The key to injury prevention and rehabilitation is strength and conditioning. Due to the unstable nature of the shoulder, a strong and stable scapula (shoulder blade) is a necessity. Scapular weakness can contribute to an abnormal scapulohumeral rhythm (faulty stroke) and put increased stress on the rotator cuff and biceps. Two areas to pay special attention to are the internal rotators of the shoulder and the scapular stabilizers, which have been shown on EMG studies to be more prone to fatigue in freestyle swimmers. See the exercises below for some strengthening suggestions.
Another thought to minimize risk of injury is to be cautious with stretching. Most swimmers are not lacking flexibility and actually have a tendency to by hypermobile. Try to avoid partner stretching, which has a tendency to be too aggressive. A gentle 5-10 minute upper extremity warm-up should be enough to increase blood flow and prepare the muscles for a workout. Occasionally a swimmer may develop some tightness in the posterior shoulder capsule that can be a source of pain.
Will I make myself worse by swimming with pain?
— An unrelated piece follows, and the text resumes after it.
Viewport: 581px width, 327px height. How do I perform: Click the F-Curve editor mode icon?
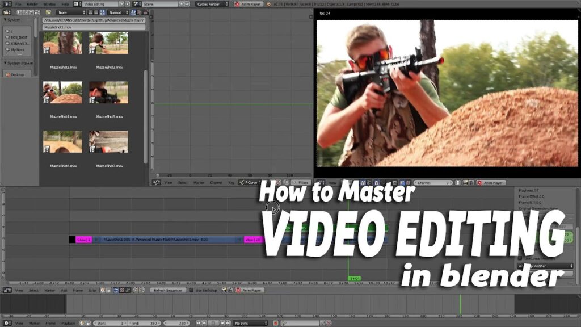click(x=241, y=182)
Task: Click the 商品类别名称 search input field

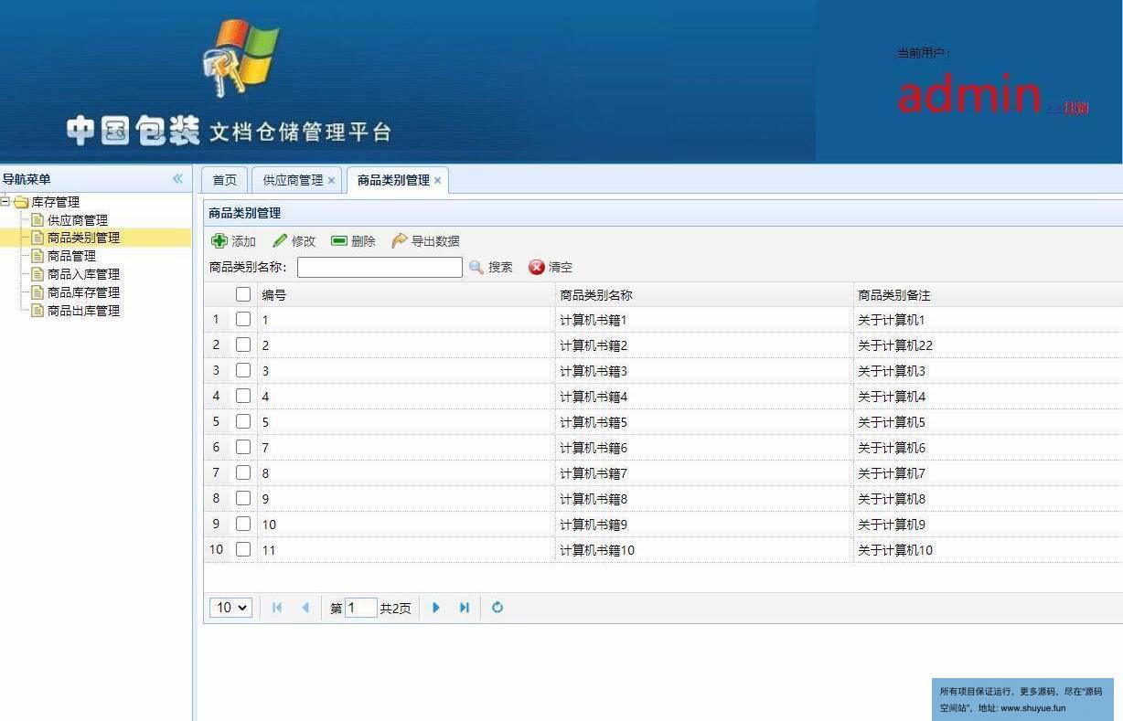Action: coord(380,268)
The sooner a potential problem is identified and addressed, the better the chance for a quicker and healthier recovery. Remember, you need to pay attention to your body. If a swimmer continues to work through and ignore the pain, the inflammatory response will increase and make the pain more global. This makes it harder to pinpoint a diagnosis and focus the treatment on the source of the problem.